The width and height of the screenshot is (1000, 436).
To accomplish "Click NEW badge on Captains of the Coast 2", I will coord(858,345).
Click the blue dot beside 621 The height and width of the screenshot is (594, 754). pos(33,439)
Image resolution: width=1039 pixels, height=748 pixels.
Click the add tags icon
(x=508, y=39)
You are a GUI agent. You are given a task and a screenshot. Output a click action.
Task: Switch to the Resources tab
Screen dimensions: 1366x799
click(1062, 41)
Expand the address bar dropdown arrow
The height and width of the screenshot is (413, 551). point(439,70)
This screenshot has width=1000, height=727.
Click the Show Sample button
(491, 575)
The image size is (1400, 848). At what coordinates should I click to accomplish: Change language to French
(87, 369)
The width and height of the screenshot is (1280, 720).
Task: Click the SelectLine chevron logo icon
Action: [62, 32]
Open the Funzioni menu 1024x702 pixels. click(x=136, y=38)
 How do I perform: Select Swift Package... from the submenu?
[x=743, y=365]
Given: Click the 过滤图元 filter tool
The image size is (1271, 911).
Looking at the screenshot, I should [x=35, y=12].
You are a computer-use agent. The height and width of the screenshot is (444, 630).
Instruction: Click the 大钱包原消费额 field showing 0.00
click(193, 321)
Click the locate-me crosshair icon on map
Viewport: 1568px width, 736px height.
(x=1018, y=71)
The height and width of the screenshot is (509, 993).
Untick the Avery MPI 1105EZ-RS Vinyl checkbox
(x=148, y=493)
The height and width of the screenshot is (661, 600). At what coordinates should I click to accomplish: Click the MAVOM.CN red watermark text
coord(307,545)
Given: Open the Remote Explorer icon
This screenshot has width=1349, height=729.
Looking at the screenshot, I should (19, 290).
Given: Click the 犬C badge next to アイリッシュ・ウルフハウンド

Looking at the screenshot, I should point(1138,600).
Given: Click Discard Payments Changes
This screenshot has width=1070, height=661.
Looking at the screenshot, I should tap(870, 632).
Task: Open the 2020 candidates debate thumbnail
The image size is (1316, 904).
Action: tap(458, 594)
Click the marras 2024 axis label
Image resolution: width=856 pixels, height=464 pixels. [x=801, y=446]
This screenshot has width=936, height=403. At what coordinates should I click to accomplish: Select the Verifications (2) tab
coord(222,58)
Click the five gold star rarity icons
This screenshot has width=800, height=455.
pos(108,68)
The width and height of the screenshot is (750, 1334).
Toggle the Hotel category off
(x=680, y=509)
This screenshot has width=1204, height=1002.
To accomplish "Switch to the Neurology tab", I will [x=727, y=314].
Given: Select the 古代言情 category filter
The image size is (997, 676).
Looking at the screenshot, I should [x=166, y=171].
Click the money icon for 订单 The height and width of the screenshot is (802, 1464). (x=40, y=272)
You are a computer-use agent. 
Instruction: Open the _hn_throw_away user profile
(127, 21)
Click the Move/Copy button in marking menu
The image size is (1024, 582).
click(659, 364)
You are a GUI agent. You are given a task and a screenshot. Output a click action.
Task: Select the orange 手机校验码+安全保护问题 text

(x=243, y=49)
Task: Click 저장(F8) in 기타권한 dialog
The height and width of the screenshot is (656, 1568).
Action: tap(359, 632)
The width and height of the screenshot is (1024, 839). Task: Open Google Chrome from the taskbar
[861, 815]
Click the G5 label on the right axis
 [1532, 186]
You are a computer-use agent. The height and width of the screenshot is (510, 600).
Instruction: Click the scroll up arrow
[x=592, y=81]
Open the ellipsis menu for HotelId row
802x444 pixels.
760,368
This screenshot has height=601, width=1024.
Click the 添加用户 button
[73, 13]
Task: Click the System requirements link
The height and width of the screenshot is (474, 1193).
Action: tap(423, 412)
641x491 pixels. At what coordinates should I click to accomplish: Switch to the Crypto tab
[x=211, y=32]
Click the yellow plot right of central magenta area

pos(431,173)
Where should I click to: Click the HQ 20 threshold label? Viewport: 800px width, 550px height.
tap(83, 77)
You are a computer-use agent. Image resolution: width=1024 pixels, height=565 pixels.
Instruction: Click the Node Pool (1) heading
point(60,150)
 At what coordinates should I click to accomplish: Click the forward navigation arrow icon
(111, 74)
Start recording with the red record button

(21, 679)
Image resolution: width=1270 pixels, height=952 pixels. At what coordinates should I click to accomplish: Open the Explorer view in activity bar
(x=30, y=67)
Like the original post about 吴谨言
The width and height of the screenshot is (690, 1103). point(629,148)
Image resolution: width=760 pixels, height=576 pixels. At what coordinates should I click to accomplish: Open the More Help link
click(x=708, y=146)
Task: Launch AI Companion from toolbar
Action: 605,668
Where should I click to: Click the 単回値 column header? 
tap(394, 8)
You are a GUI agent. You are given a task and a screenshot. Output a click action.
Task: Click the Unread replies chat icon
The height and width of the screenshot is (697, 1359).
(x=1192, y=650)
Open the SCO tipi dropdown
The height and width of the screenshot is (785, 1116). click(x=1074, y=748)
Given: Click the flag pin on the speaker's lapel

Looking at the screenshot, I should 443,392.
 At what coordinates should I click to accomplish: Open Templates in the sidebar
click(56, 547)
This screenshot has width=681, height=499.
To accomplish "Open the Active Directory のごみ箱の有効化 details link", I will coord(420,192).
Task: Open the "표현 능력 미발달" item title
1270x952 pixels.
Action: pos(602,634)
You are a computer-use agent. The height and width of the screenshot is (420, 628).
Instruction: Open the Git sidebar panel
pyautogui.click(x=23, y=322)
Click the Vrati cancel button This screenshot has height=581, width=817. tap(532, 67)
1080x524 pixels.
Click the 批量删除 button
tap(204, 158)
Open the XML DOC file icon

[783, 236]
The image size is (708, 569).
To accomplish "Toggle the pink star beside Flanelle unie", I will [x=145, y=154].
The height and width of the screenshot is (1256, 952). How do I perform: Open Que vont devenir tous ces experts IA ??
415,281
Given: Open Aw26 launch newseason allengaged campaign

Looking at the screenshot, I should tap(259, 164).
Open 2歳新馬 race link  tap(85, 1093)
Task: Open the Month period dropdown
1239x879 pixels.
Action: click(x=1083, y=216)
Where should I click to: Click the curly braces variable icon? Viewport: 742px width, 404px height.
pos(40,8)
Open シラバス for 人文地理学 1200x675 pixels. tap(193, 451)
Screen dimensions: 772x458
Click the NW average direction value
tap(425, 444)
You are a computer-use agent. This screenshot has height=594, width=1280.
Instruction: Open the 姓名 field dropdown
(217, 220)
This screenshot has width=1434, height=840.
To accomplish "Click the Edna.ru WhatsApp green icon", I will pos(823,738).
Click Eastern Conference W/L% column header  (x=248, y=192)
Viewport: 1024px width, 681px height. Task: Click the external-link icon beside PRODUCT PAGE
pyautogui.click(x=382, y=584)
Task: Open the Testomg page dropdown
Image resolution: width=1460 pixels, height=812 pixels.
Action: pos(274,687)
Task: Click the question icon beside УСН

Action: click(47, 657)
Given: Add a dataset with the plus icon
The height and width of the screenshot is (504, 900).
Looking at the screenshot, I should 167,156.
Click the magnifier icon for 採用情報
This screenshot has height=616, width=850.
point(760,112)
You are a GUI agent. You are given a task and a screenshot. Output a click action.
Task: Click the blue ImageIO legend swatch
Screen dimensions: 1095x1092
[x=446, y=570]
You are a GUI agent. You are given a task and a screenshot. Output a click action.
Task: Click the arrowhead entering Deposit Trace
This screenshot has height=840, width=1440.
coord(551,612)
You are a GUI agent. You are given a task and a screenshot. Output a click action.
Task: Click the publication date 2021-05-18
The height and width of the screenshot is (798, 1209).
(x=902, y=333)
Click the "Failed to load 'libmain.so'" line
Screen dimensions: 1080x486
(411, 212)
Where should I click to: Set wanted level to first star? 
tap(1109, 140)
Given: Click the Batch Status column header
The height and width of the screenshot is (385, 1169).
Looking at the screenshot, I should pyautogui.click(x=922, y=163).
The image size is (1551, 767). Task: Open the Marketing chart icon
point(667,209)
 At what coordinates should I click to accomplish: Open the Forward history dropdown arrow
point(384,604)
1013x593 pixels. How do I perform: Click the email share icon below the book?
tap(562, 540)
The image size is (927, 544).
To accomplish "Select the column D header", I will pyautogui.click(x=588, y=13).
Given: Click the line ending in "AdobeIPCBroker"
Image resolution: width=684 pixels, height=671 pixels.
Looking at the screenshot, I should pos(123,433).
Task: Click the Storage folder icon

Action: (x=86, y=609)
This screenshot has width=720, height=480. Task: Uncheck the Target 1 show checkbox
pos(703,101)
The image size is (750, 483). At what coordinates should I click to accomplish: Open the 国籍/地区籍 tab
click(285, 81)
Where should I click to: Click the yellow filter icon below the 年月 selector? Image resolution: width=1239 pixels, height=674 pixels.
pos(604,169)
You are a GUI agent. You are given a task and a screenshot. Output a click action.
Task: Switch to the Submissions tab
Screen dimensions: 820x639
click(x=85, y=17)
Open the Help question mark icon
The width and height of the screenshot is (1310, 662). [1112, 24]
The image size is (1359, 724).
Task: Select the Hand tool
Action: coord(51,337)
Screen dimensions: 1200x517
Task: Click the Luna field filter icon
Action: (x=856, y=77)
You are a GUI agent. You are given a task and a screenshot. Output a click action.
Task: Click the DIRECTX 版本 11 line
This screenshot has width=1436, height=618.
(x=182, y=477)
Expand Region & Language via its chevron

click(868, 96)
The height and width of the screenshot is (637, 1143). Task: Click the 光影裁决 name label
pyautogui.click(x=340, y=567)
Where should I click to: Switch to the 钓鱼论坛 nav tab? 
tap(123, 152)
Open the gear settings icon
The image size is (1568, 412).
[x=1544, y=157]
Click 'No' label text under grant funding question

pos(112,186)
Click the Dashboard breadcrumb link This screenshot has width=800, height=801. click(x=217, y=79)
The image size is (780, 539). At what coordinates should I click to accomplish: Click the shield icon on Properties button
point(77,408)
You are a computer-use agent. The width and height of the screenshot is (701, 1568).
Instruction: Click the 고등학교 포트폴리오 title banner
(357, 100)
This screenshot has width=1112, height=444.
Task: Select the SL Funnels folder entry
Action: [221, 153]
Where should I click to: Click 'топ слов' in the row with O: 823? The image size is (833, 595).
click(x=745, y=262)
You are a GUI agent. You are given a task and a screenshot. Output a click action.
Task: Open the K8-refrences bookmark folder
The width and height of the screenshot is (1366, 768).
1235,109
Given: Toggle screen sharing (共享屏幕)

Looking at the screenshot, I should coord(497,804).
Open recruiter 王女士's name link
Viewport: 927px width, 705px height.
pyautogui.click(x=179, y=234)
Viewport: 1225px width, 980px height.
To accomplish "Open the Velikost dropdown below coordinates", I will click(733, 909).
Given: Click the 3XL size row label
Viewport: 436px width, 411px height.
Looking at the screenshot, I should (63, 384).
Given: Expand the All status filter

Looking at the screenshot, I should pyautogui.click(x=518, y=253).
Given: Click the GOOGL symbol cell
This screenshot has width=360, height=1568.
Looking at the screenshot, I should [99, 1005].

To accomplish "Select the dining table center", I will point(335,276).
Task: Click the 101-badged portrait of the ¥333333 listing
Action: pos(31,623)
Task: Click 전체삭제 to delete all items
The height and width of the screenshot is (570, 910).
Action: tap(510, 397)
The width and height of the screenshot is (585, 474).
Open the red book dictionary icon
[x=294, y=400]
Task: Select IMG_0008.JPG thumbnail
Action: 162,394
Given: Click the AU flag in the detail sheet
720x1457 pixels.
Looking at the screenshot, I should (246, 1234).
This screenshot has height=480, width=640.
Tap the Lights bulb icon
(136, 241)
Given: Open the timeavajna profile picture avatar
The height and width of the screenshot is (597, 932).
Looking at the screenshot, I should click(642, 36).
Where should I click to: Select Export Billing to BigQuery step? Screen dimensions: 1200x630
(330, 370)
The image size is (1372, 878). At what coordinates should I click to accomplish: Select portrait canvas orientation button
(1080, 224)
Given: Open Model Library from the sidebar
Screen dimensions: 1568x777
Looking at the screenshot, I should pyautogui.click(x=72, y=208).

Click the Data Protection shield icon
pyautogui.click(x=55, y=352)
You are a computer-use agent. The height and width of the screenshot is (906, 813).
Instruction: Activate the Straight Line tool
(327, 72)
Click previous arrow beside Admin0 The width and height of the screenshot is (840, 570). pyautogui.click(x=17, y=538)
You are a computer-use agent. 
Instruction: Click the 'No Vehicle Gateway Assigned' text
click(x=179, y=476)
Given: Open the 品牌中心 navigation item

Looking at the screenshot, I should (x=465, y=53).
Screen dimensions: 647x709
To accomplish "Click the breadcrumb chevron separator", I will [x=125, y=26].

_EXERCISE BRIEF_
Which lines above run from the one containing "You are a computer-use agent. This" to the one containing "Click Eastern Conference"? Give them again exactly, both ends included.

_RESPONSE BELOW_
You are a computer-use agent. This screenshot has height=594, width=1280.
Instruction: Open the 姓名 field dropdown
(217, 220)
This screenshot has width=1434, height=840.
To accomplish "Click the Edna.ru WhatsApp green icon", I will pos(823,738).
Click Eastern Conference W/L% column header  (x=248, y=192)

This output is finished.